[[ Data for the task open ]]

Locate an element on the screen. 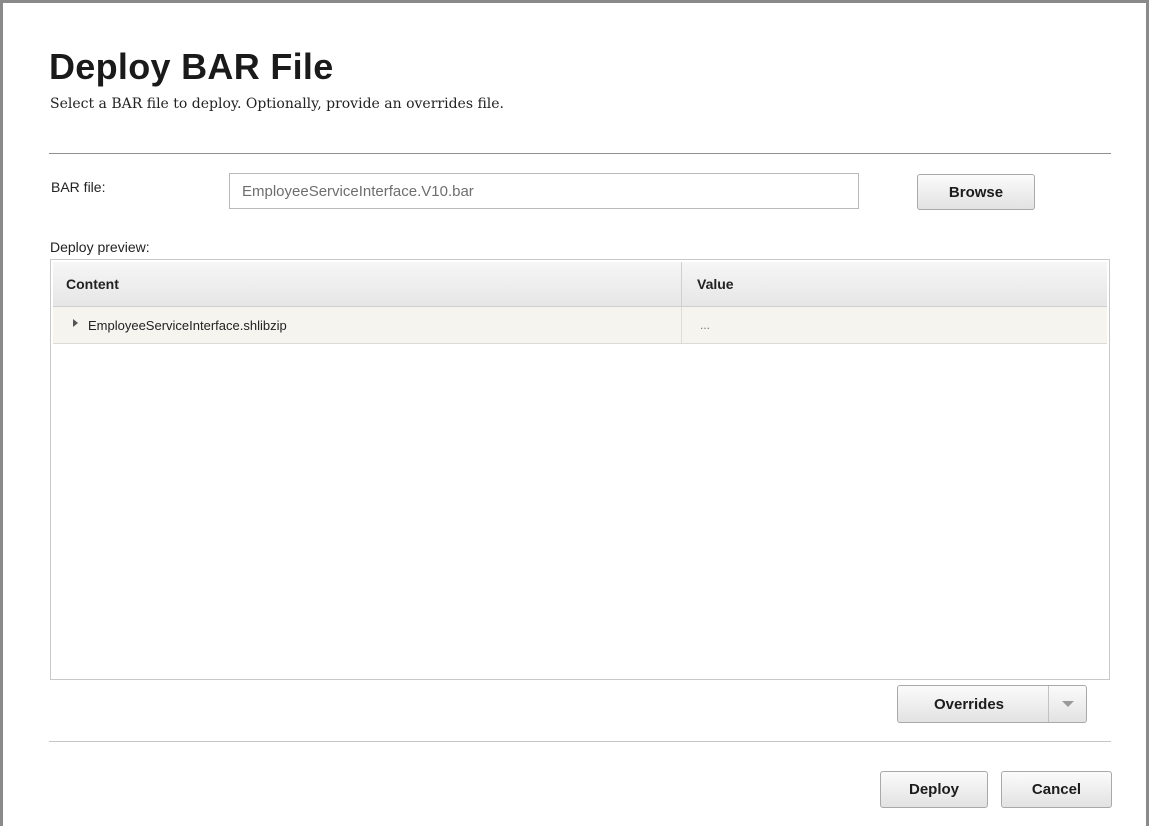 The image size is (1149, 826). content-cell: EmployeeServiceInterface.shlibzip is located at coordinates (368, 325).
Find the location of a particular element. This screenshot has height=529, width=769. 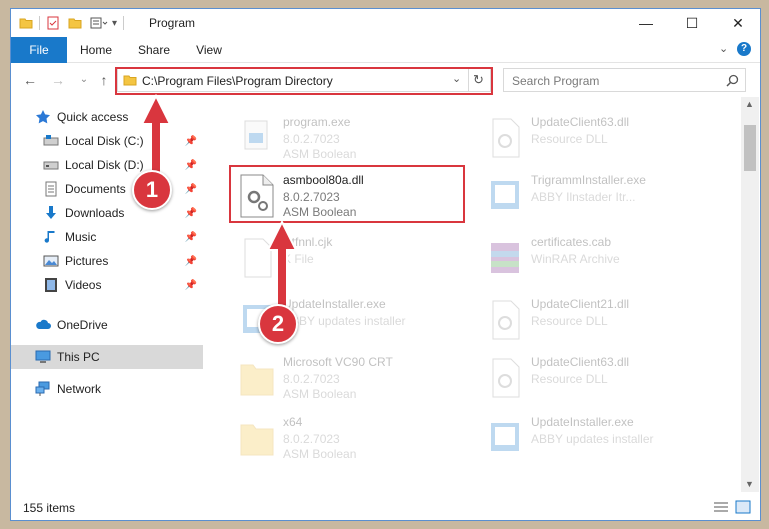

customize-toolbar-icon: ▾ is located at coordinates (114, 24).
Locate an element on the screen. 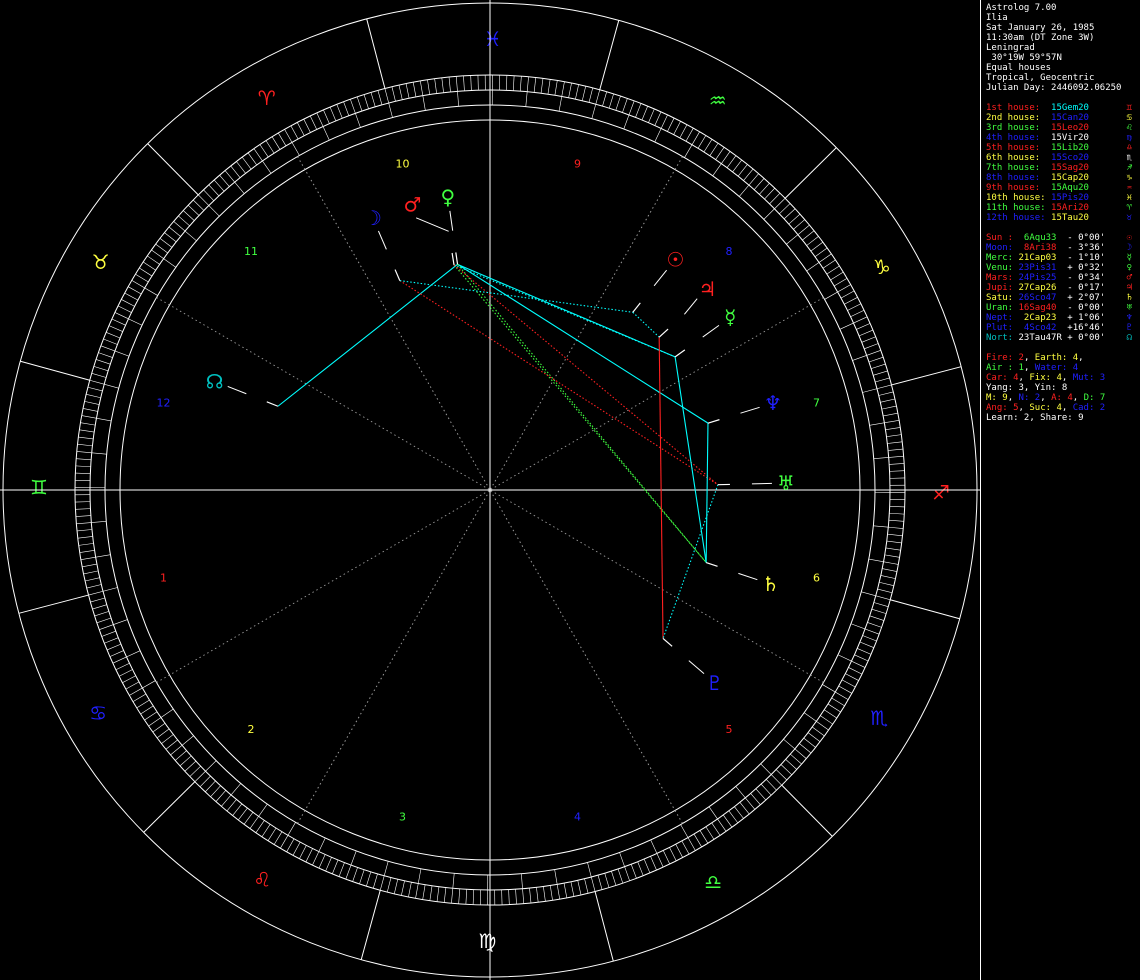 This screenshot has width=1140, height=980. summary-value: D: 7 is located at coordinates (1094, 398).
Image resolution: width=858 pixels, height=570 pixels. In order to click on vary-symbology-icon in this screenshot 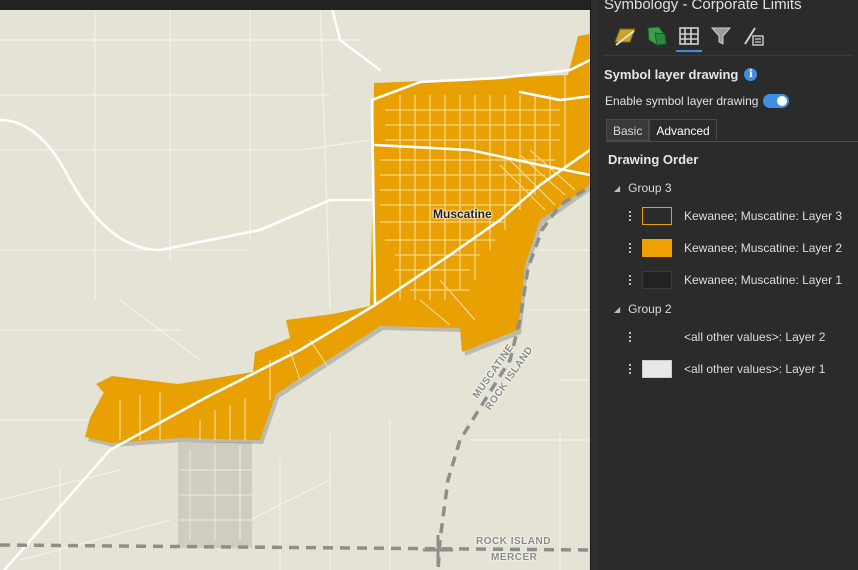, I will do `click(657, 36)`.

[[ Data for the task closed ]]

◆ **What you should do**: Copy the lines word for word from the line with "Find the location" through the line with "customize-toolbar-icon: ▾ is", leaving out the pictures.

◆ **Result of the task**:
Find the location of a particular element. This screenshot has height=529, width=769. 

customize-toolbar-icon: ▾ is located at coordinates (114, 24).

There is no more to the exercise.